A two stage $k$-monotone B-spline regression estimator: Uniform Lipschitz property and optimal convergence rate

Abstract

This paper considers $k$-monotone estimation and the related asymptotic performance analysis over a suitable Hölder class for general $k$. A novel two stage $k$-monotone B-spline estimator is proposed: in the first stage, an unconstrained estimator with optimal asymptotic performance is considered; in the second stage, a $k$-monotone B-spline estimator is constructed (roughly) by projecting the unconstrained estimator onto a cone of $k$-monotone splines. To study the asymptotic performance of the second stage estimator under the sup-norm and other risks, a critical uniform Lipschitz property for the $k$-monotone B-spline estimator is established under the $\ell_{\infty }$-norm.
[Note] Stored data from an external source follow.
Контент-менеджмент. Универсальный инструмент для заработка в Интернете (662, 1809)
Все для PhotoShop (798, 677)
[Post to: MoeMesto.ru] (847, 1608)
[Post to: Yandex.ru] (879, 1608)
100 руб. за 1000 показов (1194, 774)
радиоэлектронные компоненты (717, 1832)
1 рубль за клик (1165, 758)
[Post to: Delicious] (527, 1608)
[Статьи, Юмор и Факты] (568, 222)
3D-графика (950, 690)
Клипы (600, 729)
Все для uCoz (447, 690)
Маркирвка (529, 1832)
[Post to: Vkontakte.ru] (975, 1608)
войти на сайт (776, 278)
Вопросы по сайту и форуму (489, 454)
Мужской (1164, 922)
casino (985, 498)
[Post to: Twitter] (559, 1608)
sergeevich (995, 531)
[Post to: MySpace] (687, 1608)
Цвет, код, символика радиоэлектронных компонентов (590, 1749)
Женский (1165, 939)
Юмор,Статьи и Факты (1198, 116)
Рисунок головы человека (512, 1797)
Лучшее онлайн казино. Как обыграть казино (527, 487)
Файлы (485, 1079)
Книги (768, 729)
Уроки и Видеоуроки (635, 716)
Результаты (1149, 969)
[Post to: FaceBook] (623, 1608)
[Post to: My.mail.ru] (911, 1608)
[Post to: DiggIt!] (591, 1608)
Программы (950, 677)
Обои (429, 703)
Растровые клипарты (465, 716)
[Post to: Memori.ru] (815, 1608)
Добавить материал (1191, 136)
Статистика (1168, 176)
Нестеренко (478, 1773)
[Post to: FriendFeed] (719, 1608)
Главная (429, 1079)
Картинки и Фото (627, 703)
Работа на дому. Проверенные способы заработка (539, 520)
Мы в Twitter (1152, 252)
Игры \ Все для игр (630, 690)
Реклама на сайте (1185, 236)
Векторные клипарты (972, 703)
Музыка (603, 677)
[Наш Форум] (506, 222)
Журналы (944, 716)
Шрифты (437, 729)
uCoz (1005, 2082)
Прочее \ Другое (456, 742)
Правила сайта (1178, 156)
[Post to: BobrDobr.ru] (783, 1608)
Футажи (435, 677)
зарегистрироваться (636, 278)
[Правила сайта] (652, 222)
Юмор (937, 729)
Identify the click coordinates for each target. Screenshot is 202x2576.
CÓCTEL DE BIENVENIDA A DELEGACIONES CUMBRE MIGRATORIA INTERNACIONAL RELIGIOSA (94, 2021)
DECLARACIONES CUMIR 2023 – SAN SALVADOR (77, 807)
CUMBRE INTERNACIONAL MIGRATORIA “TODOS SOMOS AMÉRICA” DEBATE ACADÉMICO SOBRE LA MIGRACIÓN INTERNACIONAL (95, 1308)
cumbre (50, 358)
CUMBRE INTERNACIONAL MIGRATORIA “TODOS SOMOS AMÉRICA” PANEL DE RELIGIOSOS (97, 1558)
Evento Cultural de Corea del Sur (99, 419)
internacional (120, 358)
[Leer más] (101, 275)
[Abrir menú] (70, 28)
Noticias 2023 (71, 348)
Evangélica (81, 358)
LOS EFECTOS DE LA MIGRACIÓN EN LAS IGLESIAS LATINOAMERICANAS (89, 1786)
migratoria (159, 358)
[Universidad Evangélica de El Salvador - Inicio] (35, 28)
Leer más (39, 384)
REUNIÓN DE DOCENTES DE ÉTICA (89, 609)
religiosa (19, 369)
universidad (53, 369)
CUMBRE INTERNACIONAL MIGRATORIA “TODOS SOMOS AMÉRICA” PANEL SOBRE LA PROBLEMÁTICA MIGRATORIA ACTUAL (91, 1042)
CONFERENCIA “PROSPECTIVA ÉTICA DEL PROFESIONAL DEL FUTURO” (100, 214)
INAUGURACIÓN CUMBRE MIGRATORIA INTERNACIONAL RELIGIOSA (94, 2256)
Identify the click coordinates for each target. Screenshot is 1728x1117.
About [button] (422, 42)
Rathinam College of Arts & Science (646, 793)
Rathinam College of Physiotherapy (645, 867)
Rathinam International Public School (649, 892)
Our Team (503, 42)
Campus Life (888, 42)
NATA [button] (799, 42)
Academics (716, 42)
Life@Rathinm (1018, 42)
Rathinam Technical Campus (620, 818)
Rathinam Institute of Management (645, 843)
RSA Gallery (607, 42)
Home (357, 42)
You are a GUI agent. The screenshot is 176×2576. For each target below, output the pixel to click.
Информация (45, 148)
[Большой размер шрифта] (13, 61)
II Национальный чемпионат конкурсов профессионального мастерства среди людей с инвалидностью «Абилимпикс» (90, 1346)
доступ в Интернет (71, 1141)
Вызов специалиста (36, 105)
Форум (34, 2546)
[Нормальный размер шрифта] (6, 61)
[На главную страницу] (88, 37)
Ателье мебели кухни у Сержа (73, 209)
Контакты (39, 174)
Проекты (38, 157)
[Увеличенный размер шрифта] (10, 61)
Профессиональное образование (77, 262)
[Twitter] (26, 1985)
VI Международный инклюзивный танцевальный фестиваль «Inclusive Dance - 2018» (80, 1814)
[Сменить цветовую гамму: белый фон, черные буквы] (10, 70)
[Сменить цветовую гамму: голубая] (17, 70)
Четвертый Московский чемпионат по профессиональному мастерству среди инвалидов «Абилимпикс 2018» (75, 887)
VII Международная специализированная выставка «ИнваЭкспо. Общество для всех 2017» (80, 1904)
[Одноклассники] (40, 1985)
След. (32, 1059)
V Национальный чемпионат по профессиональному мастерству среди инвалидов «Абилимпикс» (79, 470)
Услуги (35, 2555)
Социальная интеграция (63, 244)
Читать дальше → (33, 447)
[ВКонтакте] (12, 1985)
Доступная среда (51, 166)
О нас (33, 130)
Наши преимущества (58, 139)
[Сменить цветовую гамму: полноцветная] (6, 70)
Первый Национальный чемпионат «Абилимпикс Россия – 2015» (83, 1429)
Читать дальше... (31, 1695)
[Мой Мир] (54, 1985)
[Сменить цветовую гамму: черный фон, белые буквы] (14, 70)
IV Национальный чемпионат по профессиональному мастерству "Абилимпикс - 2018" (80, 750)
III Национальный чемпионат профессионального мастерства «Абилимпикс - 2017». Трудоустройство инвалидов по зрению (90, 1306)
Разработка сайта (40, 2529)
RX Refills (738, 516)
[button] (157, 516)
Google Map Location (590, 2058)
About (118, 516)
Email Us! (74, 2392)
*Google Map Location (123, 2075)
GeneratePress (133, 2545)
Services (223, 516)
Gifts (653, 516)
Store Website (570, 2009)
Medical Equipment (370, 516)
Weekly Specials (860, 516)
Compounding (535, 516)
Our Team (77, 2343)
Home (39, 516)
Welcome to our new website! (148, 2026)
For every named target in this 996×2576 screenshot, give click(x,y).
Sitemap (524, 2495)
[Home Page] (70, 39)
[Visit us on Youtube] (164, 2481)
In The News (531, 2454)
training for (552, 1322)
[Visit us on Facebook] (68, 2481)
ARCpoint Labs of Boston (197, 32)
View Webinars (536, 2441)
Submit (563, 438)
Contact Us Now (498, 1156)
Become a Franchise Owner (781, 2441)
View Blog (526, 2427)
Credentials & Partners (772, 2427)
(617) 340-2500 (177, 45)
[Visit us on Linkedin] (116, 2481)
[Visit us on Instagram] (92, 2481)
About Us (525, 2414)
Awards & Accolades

This property uniformly bounds the Lipschitz constants associated with the mapping from a (weighted) first stage input vector to the B-spline coefficients of the second stage $k$-monotone estimator, independent of the sample size and the number of knots. This result is then exploited to analyze the second stage estimator performance and develop convergence rates under the sup-norm, pointwise, and $L_{p}$-norm (with $p\in [1,\infty )$) risks. By employing recent results in $k$-monotone estimation minimax lower bound theory, we show that these convergence rates are optimal.